Why not just write a piece of code like this:
if ( n == 1 ) then print "1 file" else print "%d files", n
Well the simple answer is that not all languages follow the pluralisation format of English. Some use the singular form for both 0 and 1. Others have no singular/plural form. And yet others have complex systems that have at least 4 plural forms. For English speakers think of it as the different suffixes you see here: “1st, 2nd, 3rd, 4th … 21st, 22nd, 23rd, 24th…”
So in order to cater for the various plural forms a system was developed.
If you have numbers in the singular and plural form then use the plural construct:
"%n file" "%n files"
However, if you do not have number in the construct then rather keep them as separate strings:
"Save the file" "Save the files"
On KDE with a 3 plural form language:
msgid "" "%n file\n" "%n files" msgstr "" "%n form 1\n" "%n form 2\n" "%n form 3"
Gettext with a two form language:
msgid "%n file" msgid_plural "%n files" msgstr "%n form 1" msgstr "%n form 2"

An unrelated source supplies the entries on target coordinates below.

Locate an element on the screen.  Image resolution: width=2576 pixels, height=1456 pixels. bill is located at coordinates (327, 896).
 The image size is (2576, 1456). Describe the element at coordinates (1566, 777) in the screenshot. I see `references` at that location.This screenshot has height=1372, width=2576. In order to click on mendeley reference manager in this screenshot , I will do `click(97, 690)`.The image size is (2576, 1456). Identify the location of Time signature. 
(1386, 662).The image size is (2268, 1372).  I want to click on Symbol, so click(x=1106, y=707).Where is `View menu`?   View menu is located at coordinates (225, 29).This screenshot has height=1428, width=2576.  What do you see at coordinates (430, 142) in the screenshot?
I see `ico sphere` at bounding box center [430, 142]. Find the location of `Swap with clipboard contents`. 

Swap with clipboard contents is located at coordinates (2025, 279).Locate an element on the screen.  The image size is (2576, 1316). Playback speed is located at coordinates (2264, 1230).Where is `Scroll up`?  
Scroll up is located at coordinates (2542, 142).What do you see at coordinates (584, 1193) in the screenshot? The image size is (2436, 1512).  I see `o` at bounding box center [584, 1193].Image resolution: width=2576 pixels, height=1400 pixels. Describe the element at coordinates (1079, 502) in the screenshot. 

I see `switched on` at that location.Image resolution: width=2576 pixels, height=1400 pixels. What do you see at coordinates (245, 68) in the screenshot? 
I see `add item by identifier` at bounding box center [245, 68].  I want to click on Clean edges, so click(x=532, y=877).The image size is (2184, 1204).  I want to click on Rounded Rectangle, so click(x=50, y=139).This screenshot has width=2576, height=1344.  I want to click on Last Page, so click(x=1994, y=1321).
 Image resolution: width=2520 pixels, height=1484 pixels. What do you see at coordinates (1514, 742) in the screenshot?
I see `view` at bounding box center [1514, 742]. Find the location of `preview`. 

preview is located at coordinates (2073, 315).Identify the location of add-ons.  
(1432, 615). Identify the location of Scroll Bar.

Also in Gettext style plurals the PO file header has an entry for the plural form which defines the number of plurals as well as the mathematical function to determine which one to use depending on the input number. Here is an example which would work for English:
Plural-Forms: nplurals=2; plural=n == 1 ? 0 : 1;
this looks set to change for KDE4 with the Gettext method most probably being adopted
i18n( "One item", "%n items", count);
Note that because KDE uses a \n to split the different plural forms you cannot use \n in the actual message. To work around this you can use KDE's RichText features and the tag.